Les jeunes sont ainsi plus nombreux à subir des disparités de traitement selon leur statut d’emploi. Cette question intéresse Jean Bernier, professeur au Département des relations industrielles de l’Université Laval et coauteur d’un important rapport sur les besoins de protection sociale des travailleurs atypiques, paru en 2003.

Après avoir analysé plus d’une centaine de conventions collectives, il a constaté de nombreuses différences de traitement entre les travailleurs réguliers et les autres. « Dans plusieurs cas, ils ne peuvent pas accumuler d’ancienneté, alors que c’est essentiel s’ils veulent postuler à un poste permanent. Certains n’ont pas droit à des congés payés, n’ont pas accès au régime de retraite ni au régime d’assurances. Cette situation est déplorable, mais tout à fait légale, ajoute-t-il. Il n’y a absolument rien dans les lois du travail ou dans les conventions collectives qui oblige les employeurs à donner aux travailleurs atypiques les mêmes conditions de travail qu’aux permanents. »

Selon Lise Poulin de la CSN, un autre problème qui préoccupe grandement les jeunes est le recours aux agences de placement. Les syndicats constatent que cette pratique est de plus en plus répandue. « C’est de la main-d’œuvre bon marché pour les entreprises, observe-t-elle. Les travailleurs de ces agences sont souvent dans une situation plus précaire et inéquitable par rapport aux travailleurs réguliers. » Elle ajoute qu’ils ont souvent un salaire plus bas et presque aucun avantage social.

Sur la bonne voie
Les syndicats tentent de mieux encadrer le travail atypique. Certains ont réussi à négocier des clauses qui limitent le recours aux agences de personnel par les entreprises. Cela s’est fait notamment dans le cadre des ententes conclues dans le secteur de l’hôtellerie, cet été.
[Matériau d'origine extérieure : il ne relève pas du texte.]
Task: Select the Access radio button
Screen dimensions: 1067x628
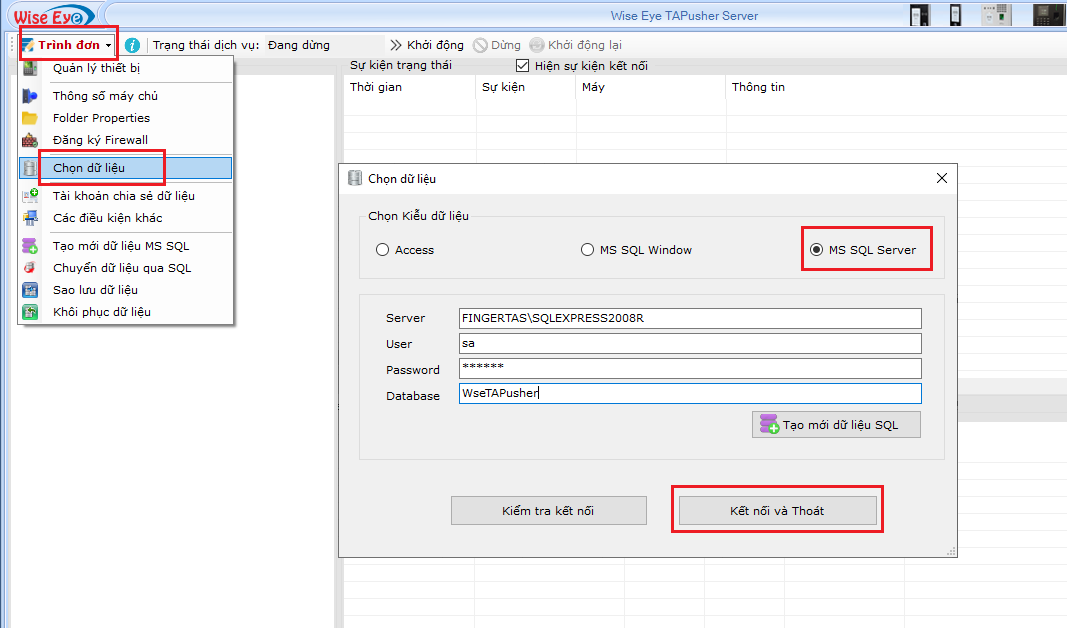Action: coord(382,250)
D’autres ont pu éliminer les disparités de traitement selon le statut d’emploi des conventions collectives. Par exemple, le syndicat des cols blancs de Montréal a récemment obtenu la parité entre les travailleurs permanents et occasionnels de la Ville, ces derniers comptant pour 40 % des membres. En échange, les cols blancs ont consenti à ne recevoir aucune augmentation de salaire en 2007.
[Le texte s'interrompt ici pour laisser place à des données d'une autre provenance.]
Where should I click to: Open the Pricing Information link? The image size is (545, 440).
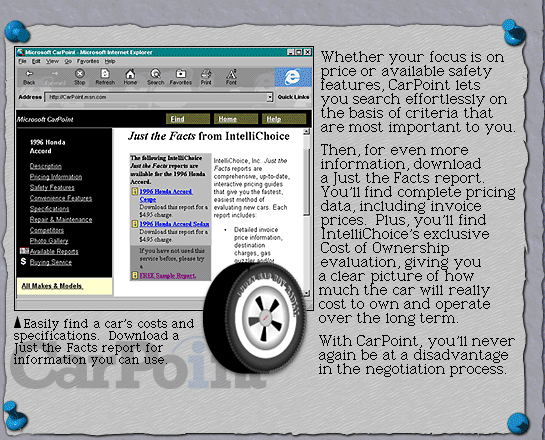[x=56, y=177]
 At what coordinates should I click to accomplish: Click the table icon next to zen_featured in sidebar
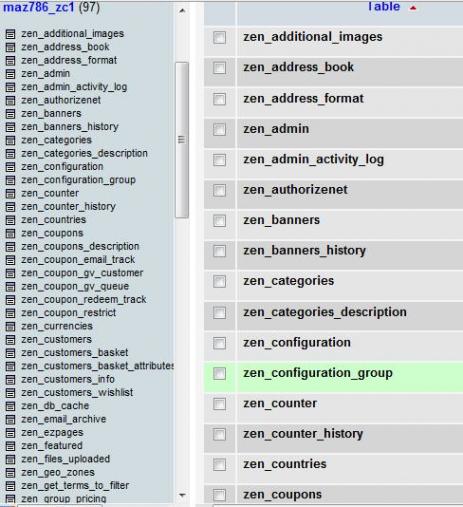point(10,446)
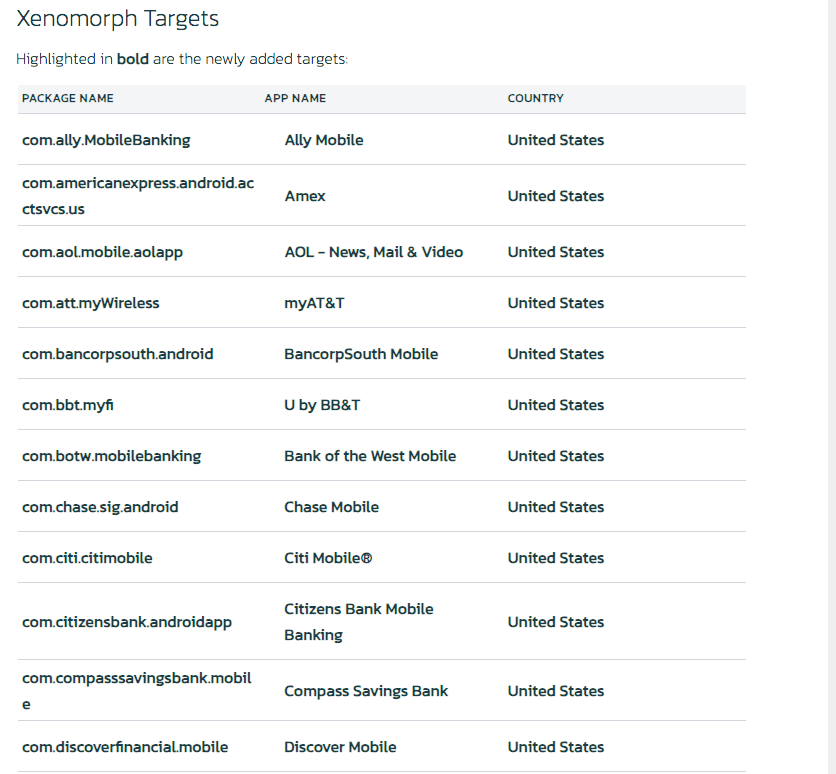Click the vertical scrollbar on the right edge
The height and width of the screenshot is (774, 836).
point(831,387)
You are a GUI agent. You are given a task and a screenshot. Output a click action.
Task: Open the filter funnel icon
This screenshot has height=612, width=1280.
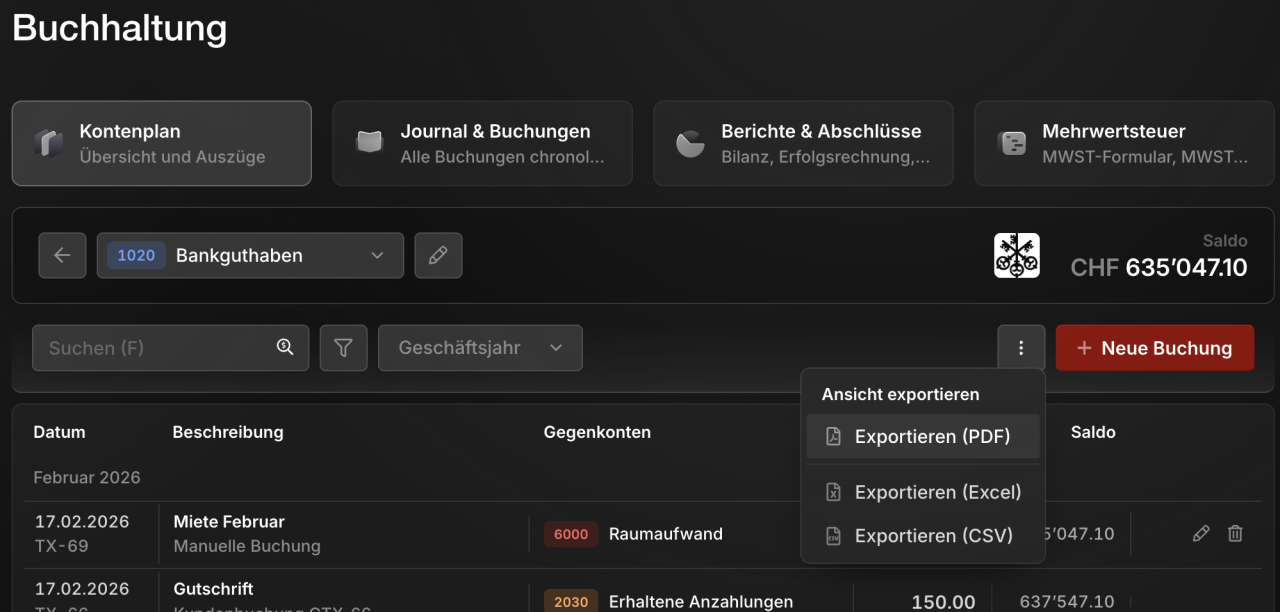343,348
« Toutefois, les syndicats ne peuvent pas tout régler », croit Jean Bernier. Surtout que la question peut créer des flammèches entre les différentes générations. « Les salariés permanents ne sont pas nécessairement prêts à diminuer leurs conditions de travail pour permettre aux plus jeunes d’améliorer les leurs », observe-t-il. De plus, les employeurs ne sont pas très enthousiastes à l’idée de régler la situation, puisque le coût est élevé.

Selon Jean Bernier, le gouvernement devrait réformer ses normes du travail pour interdire la disparité de traitement selon le statut d’emploi, comme il a interdit les clauses discriminatoires basées sur la date d’embauche, en 1999. Le Québec traîne la patte, selon lui, car de telles législations sont déjà en vigueur en Europe.

Vent nouveau?
Quant à lui, Dominic Lemieux de la FTQ croit que les jeunes doivent prendre leur place. « Si les jeunes veulent que leurs idées soient entendues et prises en compte, ils doivent s’impliquer dans leur syndicat », dit-il.
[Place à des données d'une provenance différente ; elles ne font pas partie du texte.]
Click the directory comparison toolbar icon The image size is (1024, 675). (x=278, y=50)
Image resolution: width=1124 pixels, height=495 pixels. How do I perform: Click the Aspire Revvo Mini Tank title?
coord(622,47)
Toutefois, il semble qu’il reste du travail à faire. Le courant passe encore mal entre les jeunes et les syndicats si l’on en croit un sondage CROP-CRHA réalisé auprès de 1001 répondants en octobre dernier. Alors que près de 66 % des Québécois soutiennent que les syndicats sont importants pour la société, seulement 41 % des jeunes de 18 à 34 ans font le même constat.

Marie-Ève Maheu, journaliste indépendante

Source : VigieRT, numéro 34, janvier 2009.